L’astronome Calvin Leung était ravi l’été dernier d’analyser les données d’un radiotélescope récemment mis en service pour identifier avec précision l’origine des sursauts répétés d’ondes radio intenses – appelés sursauts radio rapides (FRB) – émanant de quelque part dans la constellation nord de la Petite Ourse.
Leung, bénéficiaire d’une bourse postdoctorale Miller à l’Université de Californie à Berkeley, espère éventuellement comprendre les origines de ces sursauts mystérieux et les utiliser comme sondes pour retracer la structure à grande échelle de l’univers, clé de son origine et de son évolution.
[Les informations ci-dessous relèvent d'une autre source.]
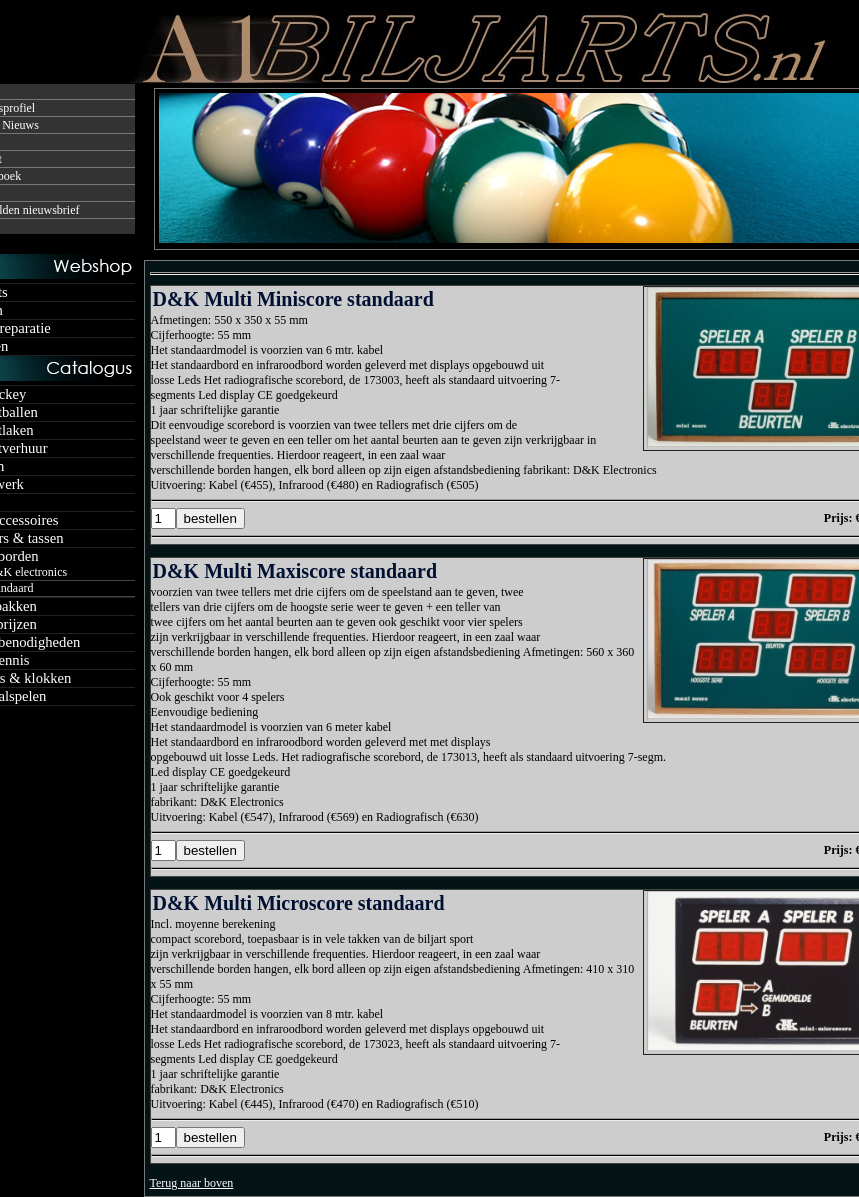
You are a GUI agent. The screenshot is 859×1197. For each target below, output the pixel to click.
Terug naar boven (192, 1183)
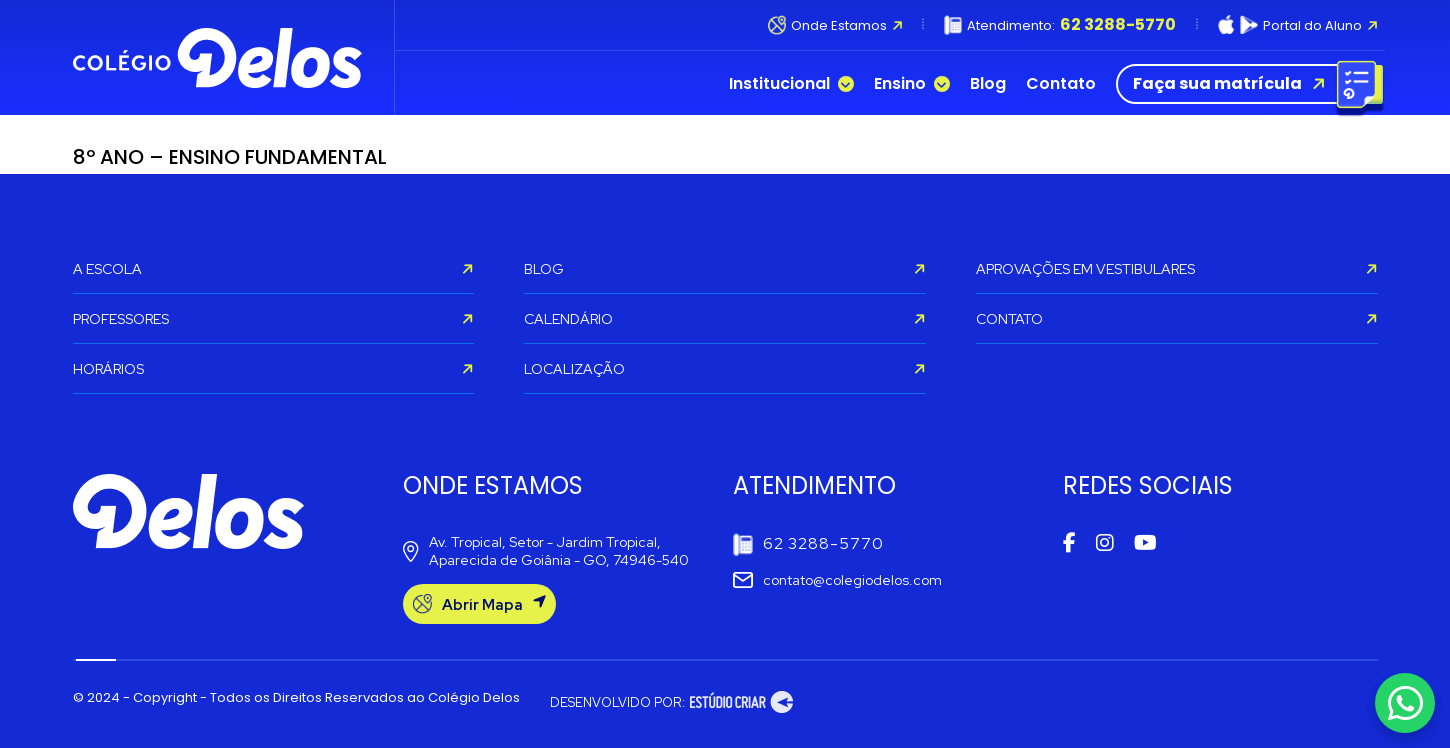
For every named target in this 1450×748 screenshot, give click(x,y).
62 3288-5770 (808, 544)
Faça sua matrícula (1245, 84)
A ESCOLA (274, 269)
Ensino (912, 84)
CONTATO (1177, 319)
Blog (988, 84)
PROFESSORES (274, 319)
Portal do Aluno (1298, 25)
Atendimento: (1060, 25)
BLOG (725, 269)
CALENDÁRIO (725, 319)
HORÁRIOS (274, 369)
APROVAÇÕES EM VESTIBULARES (1177, 269)
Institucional (791, 84)
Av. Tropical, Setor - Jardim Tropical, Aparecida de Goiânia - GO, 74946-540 (546, 551)
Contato (1061, 84)
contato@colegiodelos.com (837, 580)
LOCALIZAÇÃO (725, 369)
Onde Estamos (835, 25)
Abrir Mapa (479, 604)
Il avait écrit la majeure partie du code informatique qui lui permettait, à lui et à ses collègues, de combiner les données de plusieurs télescopes pour trianguler la position d’une explosion à un cheveu près, à bout de bras.
L’enthousiasme s’est transformé en perplexité lorsque ses collaborateurs de l’Expérience canadienne de cartographie de l’intensité de l’hydrogène (CHIME) ont allumé des télescopes optiques sur place et ont découvert que la source se trouvait à la périphérie lointaine d’une galaxie elliptique morte depuis longtemps qui, de toute évidence, ne devrait pas contenir le genre d’étoiles pensait produire ces sursauts.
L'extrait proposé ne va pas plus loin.